To do: The data follows. Retype every entry exactly.

Material to process:

◆ ◆ ◆ ◆ ◆ ◆ ◆

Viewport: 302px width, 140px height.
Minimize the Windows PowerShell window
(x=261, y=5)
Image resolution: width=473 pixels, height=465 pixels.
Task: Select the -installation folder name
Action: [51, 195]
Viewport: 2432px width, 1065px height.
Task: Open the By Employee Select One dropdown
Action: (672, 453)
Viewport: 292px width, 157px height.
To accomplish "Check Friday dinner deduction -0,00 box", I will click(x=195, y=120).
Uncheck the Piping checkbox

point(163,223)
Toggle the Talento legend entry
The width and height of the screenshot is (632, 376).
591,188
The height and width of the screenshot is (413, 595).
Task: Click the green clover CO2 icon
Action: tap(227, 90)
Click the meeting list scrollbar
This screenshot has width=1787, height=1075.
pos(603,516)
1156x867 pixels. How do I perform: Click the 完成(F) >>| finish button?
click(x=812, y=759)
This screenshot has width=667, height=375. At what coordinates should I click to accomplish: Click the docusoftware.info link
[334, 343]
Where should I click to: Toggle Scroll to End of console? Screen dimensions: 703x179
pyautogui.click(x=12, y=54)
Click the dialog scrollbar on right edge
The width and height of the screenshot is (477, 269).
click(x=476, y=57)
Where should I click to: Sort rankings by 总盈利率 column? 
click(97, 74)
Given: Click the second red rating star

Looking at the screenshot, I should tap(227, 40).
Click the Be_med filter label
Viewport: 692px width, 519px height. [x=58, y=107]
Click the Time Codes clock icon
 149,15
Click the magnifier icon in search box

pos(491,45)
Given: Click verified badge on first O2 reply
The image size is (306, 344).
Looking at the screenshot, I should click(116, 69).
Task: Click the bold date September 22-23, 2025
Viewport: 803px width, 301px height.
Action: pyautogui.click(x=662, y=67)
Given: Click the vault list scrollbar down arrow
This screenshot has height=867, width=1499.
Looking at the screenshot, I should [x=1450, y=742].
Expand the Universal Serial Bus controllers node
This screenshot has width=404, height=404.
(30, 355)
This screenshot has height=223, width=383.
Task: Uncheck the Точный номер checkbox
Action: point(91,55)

◆ ◆ ◆ ◆ ◆ ◆ ◆

Answer space:
Viewport: 302px width, 140px height.
Minimize the Windows PowerShell window
(x=261, y=5)
Image resolution: width=473 pixels, height=465 pixels.
Task: Select the -installation folder name
Action: [51, 195]
Viewport: 2432px width, 1065px height.
Task: Open the By Employee Select One dropdown
Action: (672, 453)
Viewport: 292px width, 157px height.
To accomplish "Check Friday dinner deduction -0,00 box", I will click(x=195, y=120).
Uncheck the Piping checkbox

point(163,223)
Toggle the Talento legend entry
The width and height of the screenshot is (632, 376).
591,188
The height and width of the screenshot is (413, 595).
Task: Click the green clover CO2 icon
Action: tap(227, 90)
Click the meeting list scrollbar
This screenshot has width=1787, height=1075.
pos(603,516)
1156x867 pixels. How do I perform: Click the 完成(F) >>| finish button?
click(x=812, y=759)
This screenshot has width=667, height=375. At what coordinates should I click to accomplish: Click the docusoftware.info link
[334, 343]
Where should I click to: Toggle Scroll to End of console? Screen dimensions: 703x179
pyautogui.click(x=12, y=54)
Click the dialog scrollbar on right edge
The width and height of the screenshot is (477, 269).
click(x=476, y=57)
Where should I click to: Sort rankings by 总盈利率 column? 
click(97, 74)
Given: Click the second red rating star

Looking at the screenshot, I should tap(227, 40).
Click the Be_med filter label
Viewport: 692px width, 519px height. [x=58, y=107]
Click the Time Codes clock icon
 149,15
Click the magnifier icon in search box

pos(491,45)
Given: Click verified badge on first O2 reply
The image size is (306, 344).
Looking at the screenshot, I should click(116, 69).
Task: Click the bold date September 22-23, 2025
Viewport: 803px width, 301px height.
Action: pyautogui.click(x=662, y=67)
Given: Click the vault list scrollbar down arrow
This screenshot has height=867, width=1499.
Looking at the screenshot, I should [x=1450, y=742].
Expand the Universal Serial Bus controllers node
This screenshot has width=404, height=404.
(30, 355)
This screenshot has height=223, width=383.
Task: Uncheck the Точный номер checkbox
Action: point(91,55)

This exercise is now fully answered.